O treinador, que está livre no mercado desde sua última passagem pelo futebol europeu, alegou questões familiares e o desejo de permanecer na Europa até o fim da temporada local (junho de 2026) como motivos para não aceitar o projeto imediato em Belo Horizonte.
Outro nome procurado pela diretoria foi Artur Jorge, atualmente no Al-Rayyan, do Catar, campeão brasileiro e da Libertadores com o Botafogo em 2024. Ele também foi descartado.
Candidatos
Segundo a reportagem, foi feita uma sondagem pela contratação de Vasco Botelho, do Moreirense, enquanto outros treinadores portugueses foram oferecidos, entre eles Pedro Martins e Vitor Bruno, ex-auxiliar de Sérgio Conceição, este já descartado.

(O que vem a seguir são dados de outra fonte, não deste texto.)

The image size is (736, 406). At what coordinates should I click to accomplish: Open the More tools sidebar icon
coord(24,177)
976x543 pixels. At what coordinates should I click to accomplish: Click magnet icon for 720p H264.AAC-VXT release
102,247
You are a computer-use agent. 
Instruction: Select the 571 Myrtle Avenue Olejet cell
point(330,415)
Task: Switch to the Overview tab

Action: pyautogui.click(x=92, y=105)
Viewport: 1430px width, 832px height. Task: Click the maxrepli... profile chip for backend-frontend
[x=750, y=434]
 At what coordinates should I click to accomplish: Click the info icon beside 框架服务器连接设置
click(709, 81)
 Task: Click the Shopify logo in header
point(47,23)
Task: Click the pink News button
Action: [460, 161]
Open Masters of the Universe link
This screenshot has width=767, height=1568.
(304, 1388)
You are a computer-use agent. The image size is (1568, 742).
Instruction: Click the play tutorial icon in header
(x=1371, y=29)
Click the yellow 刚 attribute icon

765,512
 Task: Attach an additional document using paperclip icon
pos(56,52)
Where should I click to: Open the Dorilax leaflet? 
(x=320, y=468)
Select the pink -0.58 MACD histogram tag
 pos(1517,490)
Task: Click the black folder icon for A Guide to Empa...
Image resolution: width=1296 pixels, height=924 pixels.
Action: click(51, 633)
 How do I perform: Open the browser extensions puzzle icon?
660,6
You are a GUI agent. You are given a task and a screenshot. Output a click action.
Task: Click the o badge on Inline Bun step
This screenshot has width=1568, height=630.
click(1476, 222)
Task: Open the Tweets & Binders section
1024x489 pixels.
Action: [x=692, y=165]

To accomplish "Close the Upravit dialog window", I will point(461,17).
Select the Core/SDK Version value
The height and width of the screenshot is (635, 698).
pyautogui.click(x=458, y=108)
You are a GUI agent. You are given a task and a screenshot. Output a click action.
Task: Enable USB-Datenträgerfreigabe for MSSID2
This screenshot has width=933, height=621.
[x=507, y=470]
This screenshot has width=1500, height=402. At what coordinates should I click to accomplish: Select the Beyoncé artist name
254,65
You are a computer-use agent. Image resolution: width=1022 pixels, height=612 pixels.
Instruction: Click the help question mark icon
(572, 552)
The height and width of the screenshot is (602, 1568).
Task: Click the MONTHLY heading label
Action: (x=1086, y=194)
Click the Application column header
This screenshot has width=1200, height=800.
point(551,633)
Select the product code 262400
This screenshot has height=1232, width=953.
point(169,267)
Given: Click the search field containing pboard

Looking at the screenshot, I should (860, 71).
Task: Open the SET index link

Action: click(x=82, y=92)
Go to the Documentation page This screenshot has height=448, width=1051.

Bruno Lage, ex-Botafogo e Benfica, está livre no mercado e é visto como um nome viável financeiramente, embora seu trabalho anterior no Brasil divida opiniões internas.
Outro português especulado é Leonardo Jardim, mas considerado uma negociação difícil devido aos altos valores salariais e ao mercado que o treinador ainda possui em ligas periféricas ricas.

Leonardo Jardim durante a passagem pelo Cruzeiro – Gustavo Aleixo / Cruzeiro
Embora o foco seja internacional, a dificuldade em fechar com um “gringo” de peso a curto prazo fez com que nomes do mercado interno começassem a ser ventilados como alternativas de segurança.